The report examined service provider network traffic and consumption trends in 2020, and overall changes in internet traffic patterns in the past decade and in 2020 – focusing on key application areas such as video streaming, video conferencing, gaming and distributed denial of service (DDoS) security.
The report’s data was gathered from network service providers across Europe and North America from February to September 2020 using the Nokia Deepfield portfolio of network insights and security applications, which use big data analytics to monitor, analyse and understand network traffic and services.
The stake in the ground for the report was the situation in March-April 2020, when after Covid-19 lockdown measures were implemented and, said Nokia, consumer and business behavioural changes transformed the internet’s shape and how people use it virtually overnight. Indeed, the company reported in June 2020 that many networks experienced a year’s worth of traffic growth (30-50%) in just a few weeks.
Fast-forward to September and traffic had stabilised at 20-30% above pre-pandemic levels, with further seasonal growth to come. From February to September, there was a 30% increase in video subscribers, a 23% increase in VPN endpoints in the US, and a 40-50% increase in DDoS traffic.
And yet, the data showed that the networks had coped with the strain – indeed, it suggested the networks were made for such loads.
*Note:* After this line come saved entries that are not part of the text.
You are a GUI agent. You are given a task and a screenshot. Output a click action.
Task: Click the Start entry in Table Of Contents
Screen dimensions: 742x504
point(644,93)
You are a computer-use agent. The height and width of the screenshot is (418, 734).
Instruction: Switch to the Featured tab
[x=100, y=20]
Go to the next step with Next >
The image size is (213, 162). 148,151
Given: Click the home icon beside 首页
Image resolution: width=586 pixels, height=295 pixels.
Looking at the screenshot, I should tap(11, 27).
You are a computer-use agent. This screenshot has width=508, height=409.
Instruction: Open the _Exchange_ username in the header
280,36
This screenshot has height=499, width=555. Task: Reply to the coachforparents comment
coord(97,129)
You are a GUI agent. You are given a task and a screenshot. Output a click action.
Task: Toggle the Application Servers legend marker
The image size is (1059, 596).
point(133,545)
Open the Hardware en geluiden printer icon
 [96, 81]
Nokia attributed this to the fact that in the decade prior to the pandemic, the internet had already seen massive and transformative changes – both in service provider networks and in the evolved internet architectures for cloud content delivery. The result, it said, was that the investment during this time meant the networks were in good shape and mostly ready for Covid-19 when it arrived.
That said, Nokia Deepfield said that through its research it had identified a number of key takeaways for service providers to use in planning future network capacity and value-added services for their subscribers. Nokia said that while the networks held up during the biggest demand peaks, data from September 2020 indicated that traffic levels remain elevated even as lockdowns are eased. This meant service providers will need to continue to engineer headroom into the networks for future eventualities.
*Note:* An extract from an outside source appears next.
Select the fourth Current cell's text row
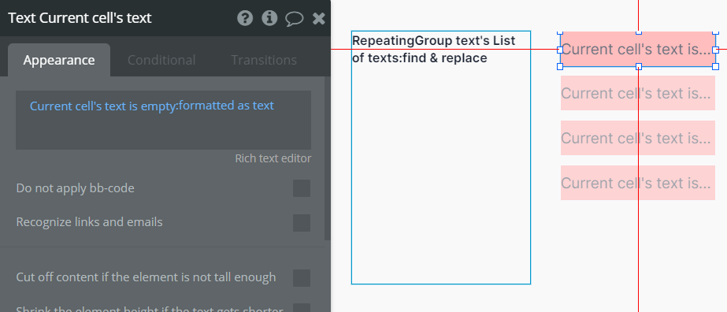[637, 183]
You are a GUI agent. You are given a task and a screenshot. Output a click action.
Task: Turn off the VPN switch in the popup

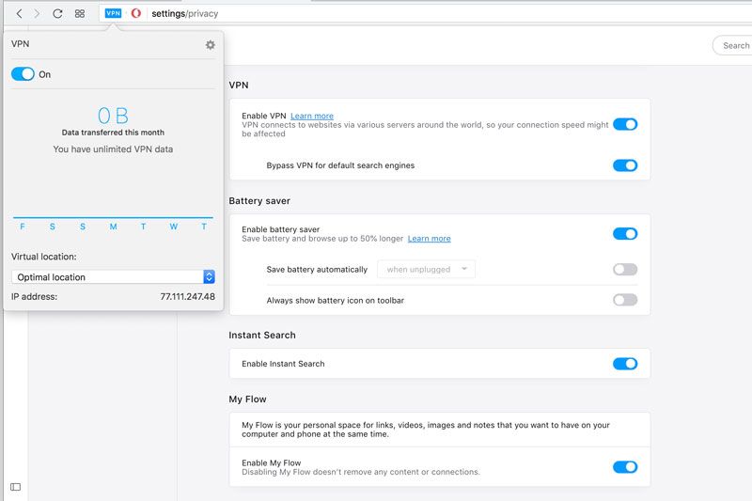click(x=23, y=74)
Second, it noted that content delivery chains were evolving as demand for streaming video, low-latency cloud gaming and, in particular, video conferencing all placed unprecedented pressure on the internet service delivery chain. Just as content delivery networks (CDNs) grew in the past decade, Nokia expects the same will happen with edge and far edge cloud in the next decade, bringing content and compute closer to users.
Third, the study found that accelerating the roll-out of new technologies – such as 5G and next-gen FTTH – will go a long way towards improving access and connectivity in rural, remote and underserved areas.
The fourth conclusion was that the trends showed that deep insight into network traffic was essential. While Nokia believed the Covid-19 era may prove exceptional in many ways, it added that the likelihood was that it has only accelerated trends in content consumption, production and delivery that were already underway.
Nokia said this meant service providers needed to have real-time, detailed network insights at their disposal – fully correlated with internet traffic insights – to get a holistic perspective on their network, services and consumption.
Lastly, the study was said to have revealed that security has never been more important. Nokia calculated that during the pandemic DDoS traffic increased between 40-50%. It said that, as broadband connectivity is now largely an essential service, protecting network infrastructure and services becomes critical. Agile and cost-effective DDoS detection and automated mitigation are becoming paramount mechanisms to protect service provider infrastructures and services.
“Never has so much demand been put on the networks so suddenly, or so unpredictably,” said Manish Gulyani, general manager and head of Nokia Deepfield, commenting on the findings of the study.
“With networks providing the underlying connectivity fabric for business and society to function as we shelter-in-place, there is a greater need than ever for holistic, multi-dimensional insights across networks, services, applications and users.”